Data records =
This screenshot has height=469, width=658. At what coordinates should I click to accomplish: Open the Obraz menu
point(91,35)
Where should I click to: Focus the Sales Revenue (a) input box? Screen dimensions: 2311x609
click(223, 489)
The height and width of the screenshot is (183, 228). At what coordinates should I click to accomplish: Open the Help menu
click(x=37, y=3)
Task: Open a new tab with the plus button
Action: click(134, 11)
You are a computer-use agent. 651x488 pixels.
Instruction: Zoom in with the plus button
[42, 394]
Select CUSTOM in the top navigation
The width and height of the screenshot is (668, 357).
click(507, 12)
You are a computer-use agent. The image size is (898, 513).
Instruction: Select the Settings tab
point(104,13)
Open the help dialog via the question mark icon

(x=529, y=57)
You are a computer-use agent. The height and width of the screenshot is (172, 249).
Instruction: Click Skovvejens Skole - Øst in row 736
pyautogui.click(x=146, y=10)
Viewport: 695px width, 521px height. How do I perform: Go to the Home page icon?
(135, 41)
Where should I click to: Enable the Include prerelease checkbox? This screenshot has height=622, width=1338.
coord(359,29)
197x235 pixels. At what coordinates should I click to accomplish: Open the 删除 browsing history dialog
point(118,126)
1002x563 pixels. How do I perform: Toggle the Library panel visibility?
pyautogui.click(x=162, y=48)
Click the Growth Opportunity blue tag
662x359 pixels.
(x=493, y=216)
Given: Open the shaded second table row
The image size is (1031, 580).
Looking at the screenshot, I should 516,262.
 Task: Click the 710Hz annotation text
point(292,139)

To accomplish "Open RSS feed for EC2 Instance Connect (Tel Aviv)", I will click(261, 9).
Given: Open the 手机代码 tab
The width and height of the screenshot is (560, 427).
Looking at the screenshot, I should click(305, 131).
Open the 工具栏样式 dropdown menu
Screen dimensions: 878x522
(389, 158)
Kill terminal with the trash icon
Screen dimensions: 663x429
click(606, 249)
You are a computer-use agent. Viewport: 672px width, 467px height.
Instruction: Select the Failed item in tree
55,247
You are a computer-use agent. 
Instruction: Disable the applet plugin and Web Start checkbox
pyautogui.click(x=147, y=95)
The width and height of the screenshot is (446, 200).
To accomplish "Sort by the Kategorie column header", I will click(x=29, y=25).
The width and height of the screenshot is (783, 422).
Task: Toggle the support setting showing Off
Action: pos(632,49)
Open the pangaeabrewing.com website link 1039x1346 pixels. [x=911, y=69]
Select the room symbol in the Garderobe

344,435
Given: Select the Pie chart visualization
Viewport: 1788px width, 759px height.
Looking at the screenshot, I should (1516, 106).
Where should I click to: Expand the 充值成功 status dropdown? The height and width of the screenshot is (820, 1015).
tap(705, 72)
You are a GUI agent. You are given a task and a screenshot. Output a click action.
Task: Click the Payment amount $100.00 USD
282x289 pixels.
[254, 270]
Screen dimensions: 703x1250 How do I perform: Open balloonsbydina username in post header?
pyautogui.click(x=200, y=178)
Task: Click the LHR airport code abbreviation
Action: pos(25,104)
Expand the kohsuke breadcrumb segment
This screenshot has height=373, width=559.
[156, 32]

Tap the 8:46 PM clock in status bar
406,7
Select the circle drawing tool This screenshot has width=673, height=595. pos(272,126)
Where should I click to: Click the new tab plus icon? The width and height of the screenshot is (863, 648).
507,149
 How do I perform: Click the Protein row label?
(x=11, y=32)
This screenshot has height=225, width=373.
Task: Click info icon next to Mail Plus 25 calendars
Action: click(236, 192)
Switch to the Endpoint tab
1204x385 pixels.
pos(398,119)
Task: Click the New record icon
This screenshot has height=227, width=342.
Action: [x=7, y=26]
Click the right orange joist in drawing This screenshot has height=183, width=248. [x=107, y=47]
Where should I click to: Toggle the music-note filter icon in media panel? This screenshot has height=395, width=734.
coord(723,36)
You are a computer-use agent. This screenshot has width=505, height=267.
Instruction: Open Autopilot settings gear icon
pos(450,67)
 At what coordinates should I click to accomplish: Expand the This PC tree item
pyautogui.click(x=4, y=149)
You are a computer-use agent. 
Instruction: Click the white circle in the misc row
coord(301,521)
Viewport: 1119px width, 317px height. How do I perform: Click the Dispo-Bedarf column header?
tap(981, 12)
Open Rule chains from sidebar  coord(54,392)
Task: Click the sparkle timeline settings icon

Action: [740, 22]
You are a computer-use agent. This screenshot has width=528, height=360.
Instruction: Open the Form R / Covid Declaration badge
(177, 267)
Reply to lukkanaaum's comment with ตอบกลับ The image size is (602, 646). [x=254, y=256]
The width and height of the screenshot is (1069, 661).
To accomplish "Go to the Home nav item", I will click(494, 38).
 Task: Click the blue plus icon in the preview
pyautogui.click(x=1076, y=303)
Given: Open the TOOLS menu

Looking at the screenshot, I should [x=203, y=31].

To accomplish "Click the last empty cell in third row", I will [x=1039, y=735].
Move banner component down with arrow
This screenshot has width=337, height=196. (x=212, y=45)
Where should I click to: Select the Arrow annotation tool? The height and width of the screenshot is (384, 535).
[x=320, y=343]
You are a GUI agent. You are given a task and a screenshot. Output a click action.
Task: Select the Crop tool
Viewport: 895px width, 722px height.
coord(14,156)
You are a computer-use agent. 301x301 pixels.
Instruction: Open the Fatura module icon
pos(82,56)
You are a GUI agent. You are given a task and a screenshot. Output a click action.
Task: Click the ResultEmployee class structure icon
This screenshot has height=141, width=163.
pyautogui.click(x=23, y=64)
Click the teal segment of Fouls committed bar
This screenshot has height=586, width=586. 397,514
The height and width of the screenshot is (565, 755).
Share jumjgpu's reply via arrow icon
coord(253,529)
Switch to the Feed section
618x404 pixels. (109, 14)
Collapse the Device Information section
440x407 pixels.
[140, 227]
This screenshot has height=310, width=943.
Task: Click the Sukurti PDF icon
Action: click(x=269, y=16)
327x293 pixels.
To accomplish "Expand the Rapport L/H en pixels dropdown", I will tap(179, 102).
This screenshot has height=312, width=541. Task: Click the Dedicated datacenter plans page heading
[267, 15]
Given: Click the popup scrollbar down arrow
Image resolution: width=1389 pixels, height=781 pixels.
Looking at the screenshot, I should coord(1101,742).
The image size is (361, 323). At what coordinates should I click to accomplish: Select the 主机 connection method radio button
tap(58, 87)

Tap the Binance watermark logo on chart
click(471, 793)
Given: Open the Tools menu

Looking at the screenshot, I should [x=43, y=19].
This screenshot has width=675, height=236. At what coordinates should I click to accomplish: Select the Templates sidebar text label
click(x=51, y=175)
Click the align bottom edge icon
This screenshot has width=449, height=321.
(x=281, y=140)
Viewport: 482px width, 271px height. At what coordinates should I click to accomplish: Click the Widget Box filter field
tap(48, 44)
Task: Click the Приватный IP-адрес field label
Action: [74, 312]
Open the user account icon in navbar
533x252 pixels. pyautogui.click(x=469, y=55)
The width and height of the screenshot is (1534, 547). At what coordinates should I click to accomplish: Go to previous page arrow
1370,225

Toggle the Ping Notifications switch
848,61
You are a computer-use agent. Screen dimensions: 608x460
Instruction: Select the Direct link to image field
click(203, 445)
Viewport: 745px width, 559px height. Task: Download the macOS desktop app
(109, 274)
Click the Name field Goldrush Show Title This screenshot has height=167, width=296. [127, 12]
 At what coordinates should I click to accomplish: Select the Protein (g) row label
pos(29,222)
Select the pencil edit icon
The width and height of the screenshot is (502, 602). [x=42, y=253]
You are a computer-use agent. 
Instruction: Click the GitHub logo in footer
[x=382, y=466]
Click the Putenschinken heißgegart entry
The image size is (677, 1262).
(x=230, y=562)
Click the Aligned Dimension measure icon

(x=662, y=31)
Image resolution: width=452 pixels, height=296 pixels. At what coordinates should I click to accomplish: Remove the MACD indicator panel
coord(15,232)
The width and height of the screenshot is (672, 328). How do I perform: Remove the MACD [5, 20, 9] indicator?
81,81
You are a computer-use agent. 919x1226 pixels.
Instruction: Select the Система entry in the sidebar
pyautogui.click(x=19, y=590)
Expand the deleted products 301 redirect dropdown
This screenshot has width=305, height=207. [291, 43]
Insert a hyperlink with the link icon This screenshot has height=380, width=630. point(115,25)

Aim of the exercise = Across the listing above, find all lines where the word "drawing" is present and copy them.

Response =
Select the circle drawing tool This screenshot has width=673, height=595. pos(272,126)
Click the right orange joist in drawing This screenshot has height=183, width=248. [x=107, y=47]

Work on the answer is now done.